For my installation, I had tockloader installed thanks to the OpenSK setup script, but I did not have the tockloader command available. I was able to do this using PATH=$HOME/.local/bin:$PATH.

I also had issues with libssl-dev, which I was able to install using sudo apt install libssl-dev.

Using Your OpenSK Authenticator

Now that your authenticator is ready, you can remove the USB from the JTAG port and plug it into the development kit’s main USB port so that you can start using it. You may need to press the boot/reset button to see the device on your computer.
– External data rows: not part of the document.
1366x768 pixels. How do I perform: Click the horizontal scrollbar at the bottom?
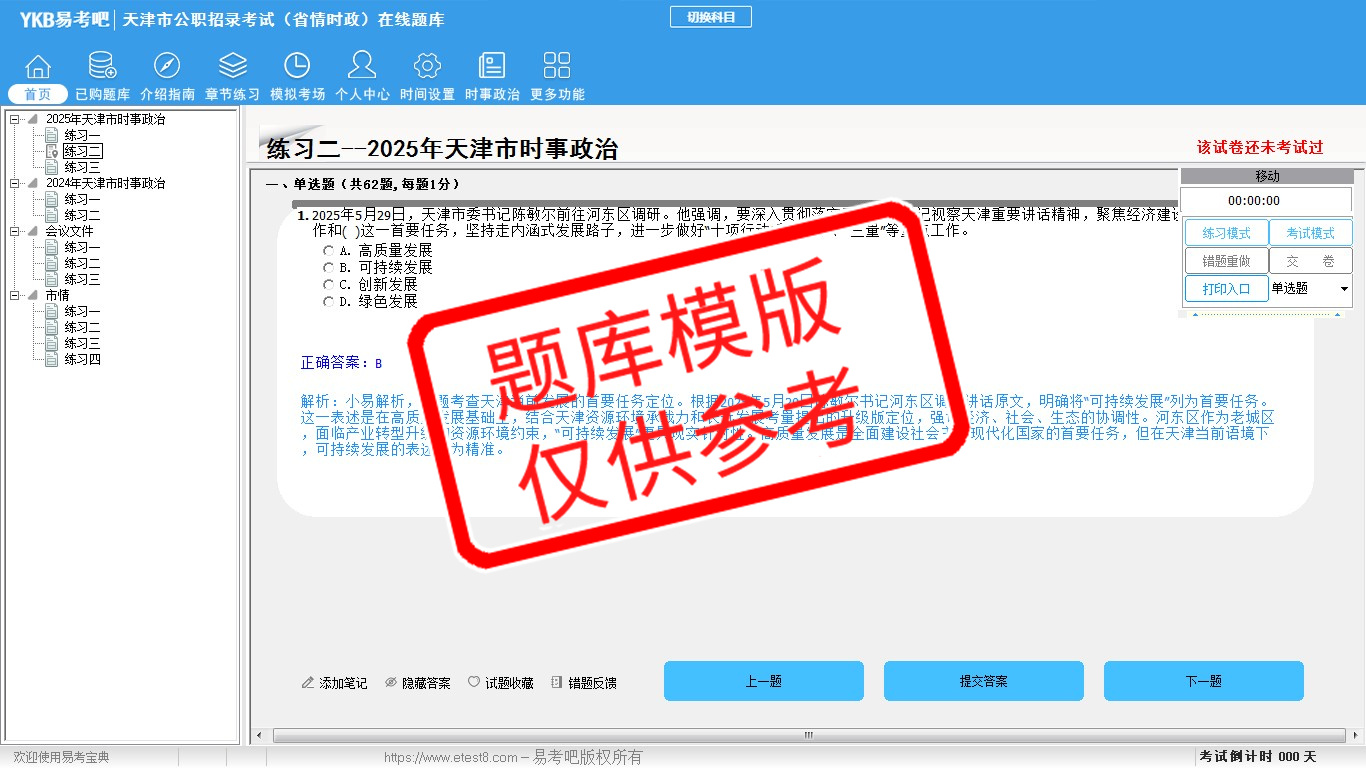[x=808, y=735]
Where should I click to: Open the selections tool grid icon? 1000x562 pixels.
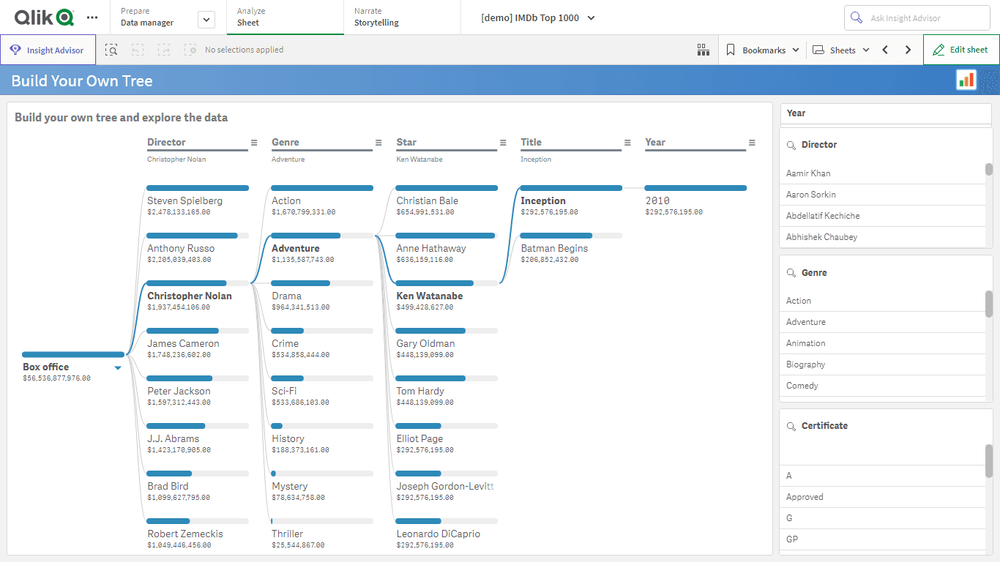click(x=703, y=50)
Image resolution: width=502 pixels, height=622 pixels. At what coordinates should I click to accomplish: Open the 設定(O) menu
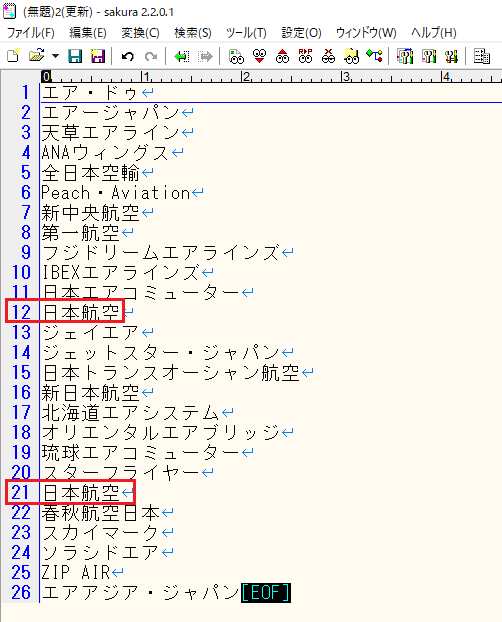[301, 33]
You can now test your new FIDO2 authenticator on sites such as fido.identityserver.com or webauthn.me.

The user presence light show.

When user presence is required, we get the above light show. To approve the request, press one of the four buttons below the LEDs.

The first time you use your security key, you’ll need to set a PIN. You’ll then use that PIN for future user verification challenges, providing multi-factor authentication from a single form-factor.

Unfortunately, it’s only during registration that I can get user verification to work. When I try and authenticate with the WebAuthn userVerification setting to anything other than “discouraged”, I can enter my PIN and prove my presence, but then it just stops. The error is occurring between Windows and the authenticator, so it’s beyond me what the issue is. I’ve opened up a ticket, so let’s see if it’s a bug or a Scott error™.

OpenSK as your Primary Security Key

It’s still early days for OpenSK. If you want to use an open-source security key today, stick with the FIDO certified Solo Key. However, it is interesting to see people like Google entering the space, and I’m looking forward to seeing how the project progresses.

For a first-timer, I wouldn’t say you could create an OpenSK authenticator for under £10 like some of the headlines were saying. I started costing up the necessary equipment, and I got near to £100 (without shopping around). It’s cheap enough to get started with a dev kit, it cost me about £35, but I doubt I’ll be carrying around my nRF52840 dev kit on my key chain. It looks cool though.

Learning how to set this up, from zero knowledge to a basic understanding of the necessary tooling, took me one flu-addled weekend. Your mileage may vary.